There are many different media through which signals can pass, but the gist of it is to transmit pulses of light representing on/off (0/1) signals rapidly between network links. In the case of wireless links, users have to ‘share’ the bandwidth channel for the same reason that it’s difficult to hear when multiple people speak at simultaneously, which is the reason why wireless links have less capacity and efficiency than cables- everyone has to share the same medium and take turns talking. So with the network topology of large networks, even if there are many people transmitting signals on a network they will not be overloading the same machines, instead distributing the load across many switches/repeaters with internal packet queues, most of which eventually get processed by a router.

When you send an [Internet Protocol](https://en.wikipedia.org/wiki/Internet_Protocol) (IP) packet, it includes a header with the source IP address and destination IP address specified by the originator, just like with physical mail (except with some additional data like options and checksums) and just like with mail there is no guarantee that a packet will even arrive, let alone arrive intact or in order, so protocols like [TCP](https://en.wikipedia.org/wiki/Transmission_Control_Protocol) have been built on top of IP that retransmit packets that get corrupted/dropped and keep track of packet order. Even though the internet is packet-switched, TCP creates a virtual ‘connection’ from point to point, without there actually being a direct physical connection between those points (circuit switching). There can be some performance costs to using TCP to transfer large amounts of data though, so there are also protocols like [UDP](https://en.wikipedia.org/wiki/User_Datagram_Protocol) that are used when minor packet loss is acceptable, like in your video chat.

Also, it takes some really beefy datacenters to send, receive, and process huge quantities of video data, so many video call programs will have ‘peer to peer’ functionality, which means that instead of using some central service to relay your video data to other people, your computers just use the central server to tell each other about what their IP addresses are and then connect to each other directly, using protocols like [STUN](https://en.wikipedia.org/wiki/STUN) and [TURN](https://en.wikipedia.org/wiki/Traversal_Using_Relays_around_NAT).

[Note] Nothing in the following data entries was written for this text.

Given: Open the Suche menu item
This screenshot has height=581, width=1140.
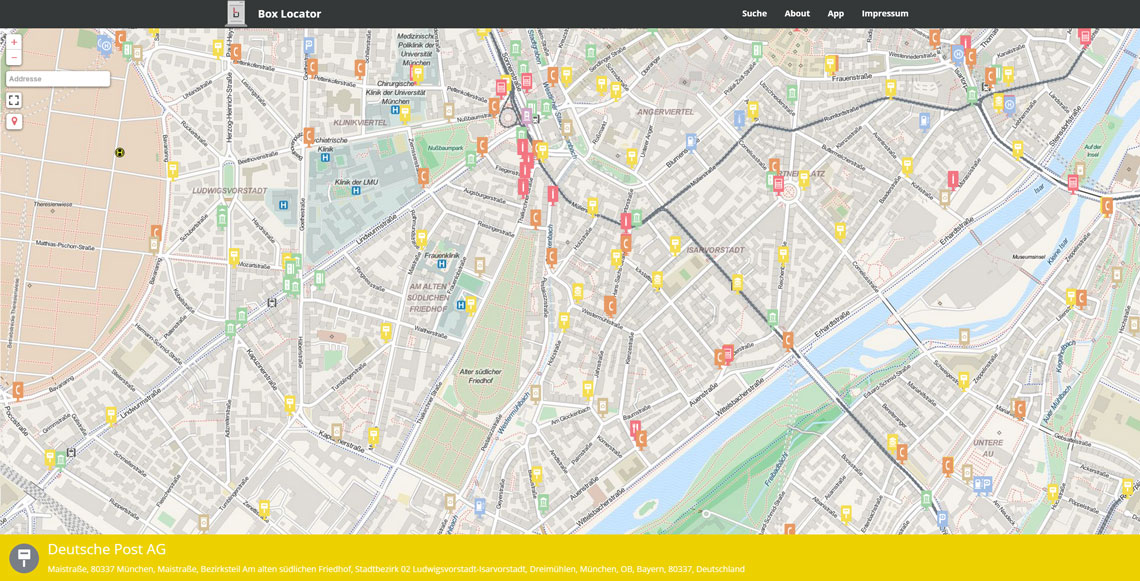Looking at the screenshot, I should coord(754,14).
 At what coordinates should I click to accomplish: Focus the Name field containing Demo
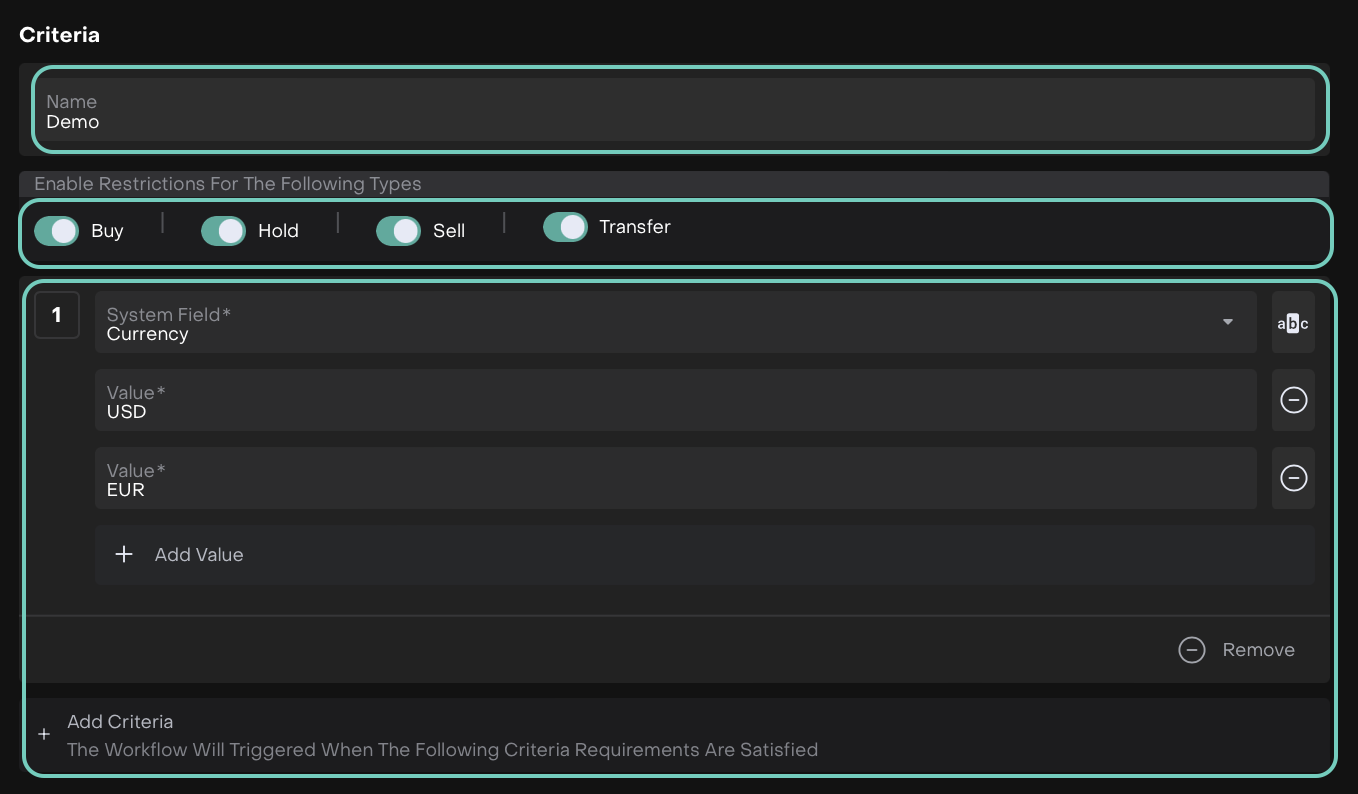[x=675, y=111]
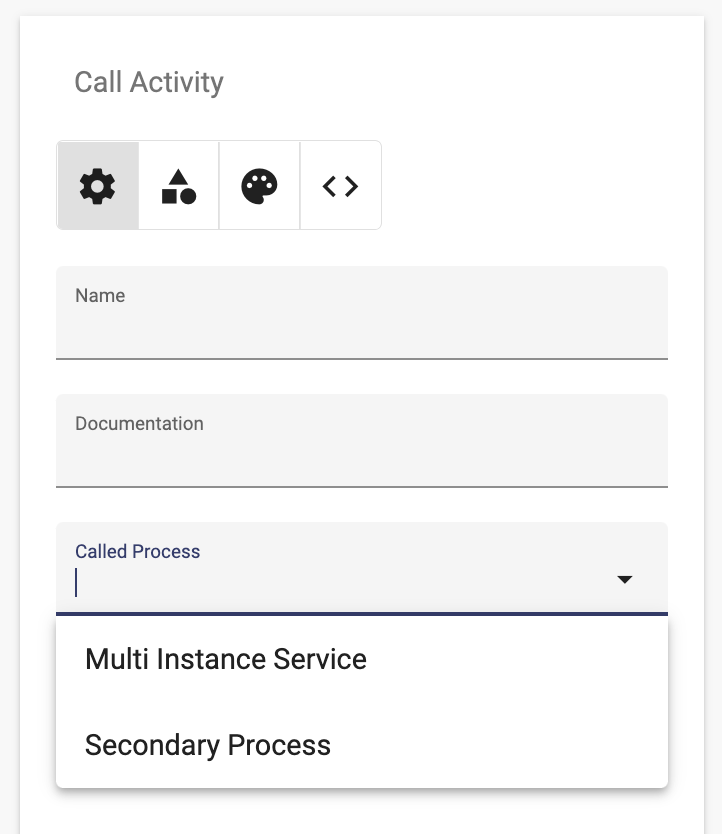The width and height of the screenshot is (722, 834).
Task: Click the Called Process label
Action: tap(138, 552)
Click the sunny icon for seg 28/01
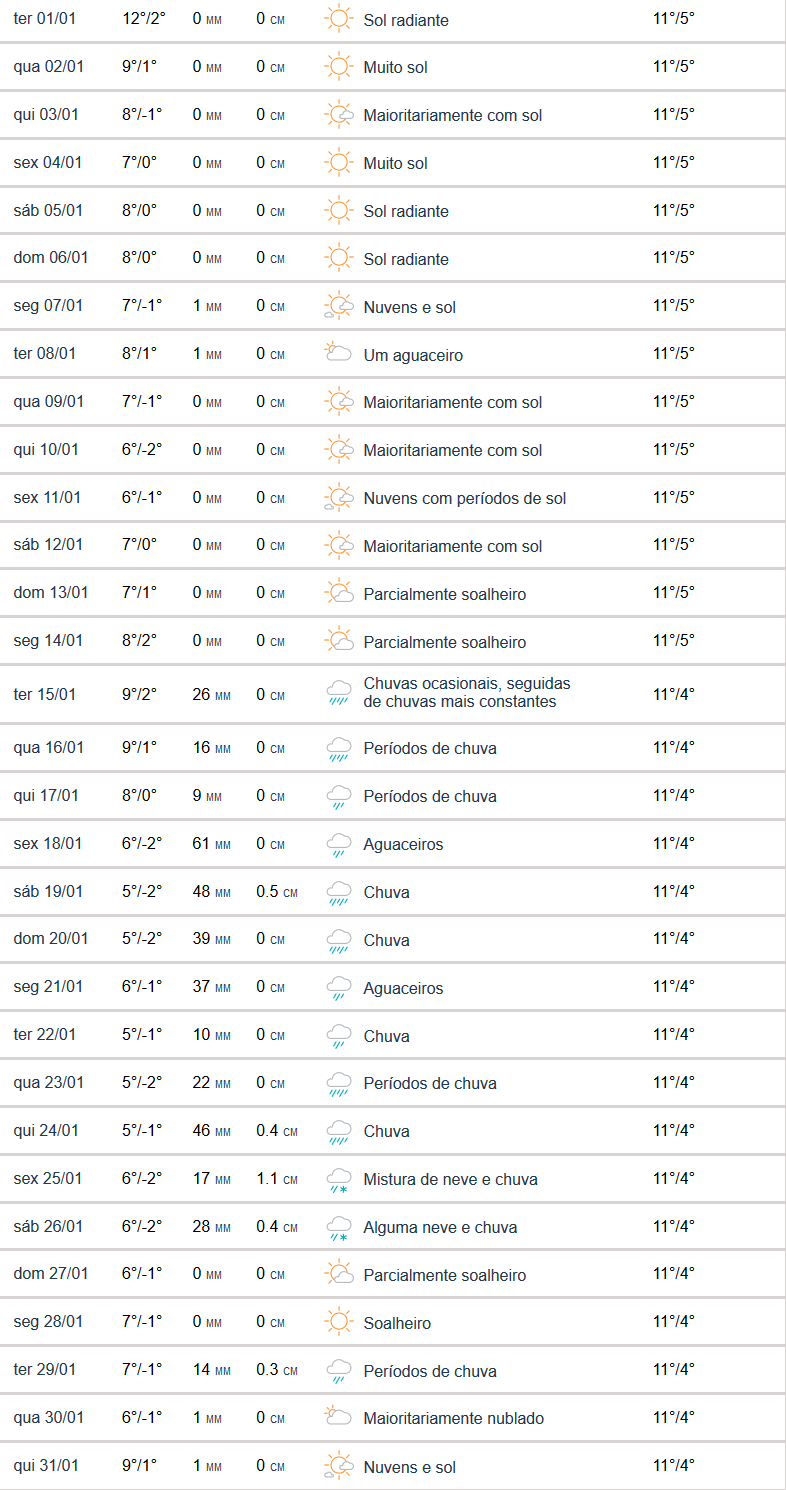The image size is (786, 1490). 339,1323
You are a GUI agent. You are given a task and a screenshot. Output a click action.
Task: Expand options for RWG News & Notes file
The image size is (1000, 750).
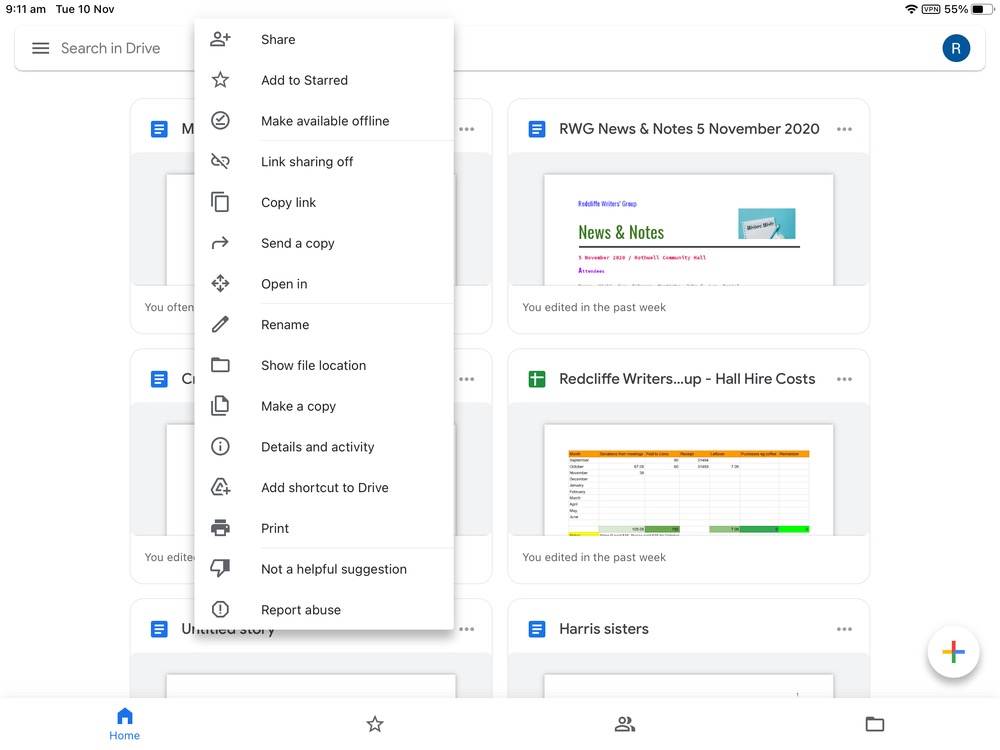pyautogui.click(x=844, y=129)
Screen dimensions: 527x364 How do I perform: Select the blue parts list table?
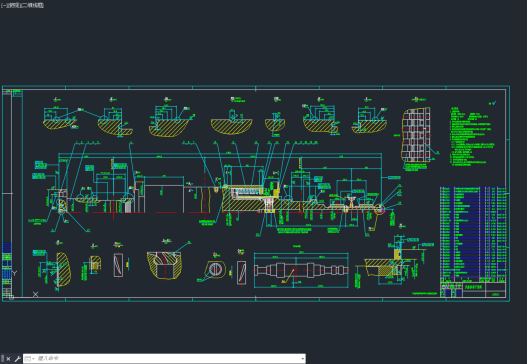pyautogui.click(x=473, y=234)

Abstracting away everything involved in actually *displaying the video* (lol), techniques like video compression, libraries, drivers, the kernel, and the underlying hardware, video data are just blocks of binary signals which can be interpreted by an output device as color. So you have several 8-bit values (# 0-255) used for red/blue/green, their combinations determining the color of a pixel on your screen. I have no idea how those output devices work physically, but I hope I cleared up some confusion about wtf the internet is.